Yousuf Syed Khan is a nonresident senior fellow with the Strategic Litigation Project at the Atlantic Council.
Khan has over twelve years of legal experience dealing with complex conflict situations, with specific expertise on the contributions and practice of United Nations (UN) atrocity inquiries. He has served on four commissions/investigative accountability bodies established by the UN Human Rights Council, regarding situations in Syria, South Sudan, Belarus, and Ethiopia. In these capacities, he conceptualized and led the drafting of over a dozen public UN reports, including the first ever report by a UN-mandated mechanism on starvation as a method of warfare. Several of his most visible legal contributions have centered on the use of siege warfare, attacks against objects indispensable to the survival of a civilian population, and forced displacement as a warring strategy.

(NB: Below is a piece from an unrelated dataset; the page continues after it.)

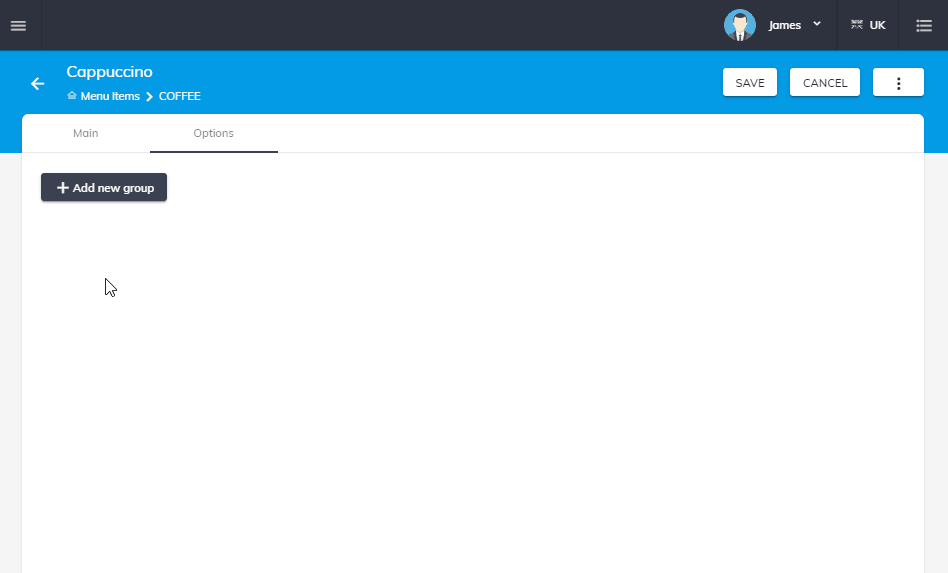Open the list panel icon at top right
The image size is (948, 573).
(924, 25)
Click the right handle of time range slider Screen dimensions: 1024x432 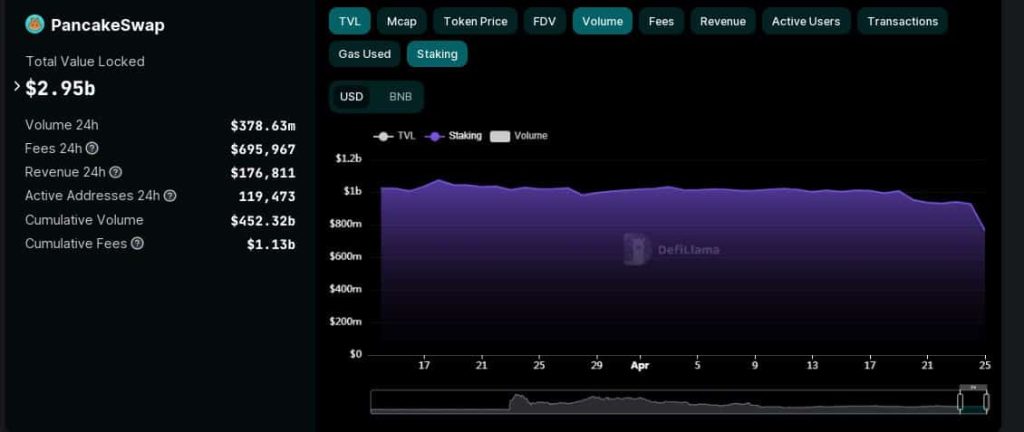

In addition to these roles, Khan has worked in human rights with the UN in Afghanistan (both in Kabul and in a Taliban stronghold on the southeast border with Pakistan); led a team monitoring the post-ISIS administration of justice countrywide with the UN in Iraq; and served with the Trial Chambers of the International Criminal Tribunal for the former Yugoslavia (ICTY) in The Hague. Before joining the United Nations, he was a legal consultant to Professor M. Cherif Bassiouni, analyzing war crimes and crimes against humanity in Libya. Khan has published various peer-reviewed articles and chapters in renowned international journals and edited volumes. He holds a JD from the University of Wisconsin-Madison and an Advanced LLM in Public International Law from Leiden University, where he wrote his thesis under the supervision of eminent jurist John Dugard. Having worked in ten countries across four continents, he currently operates between Kyiv and Geneva.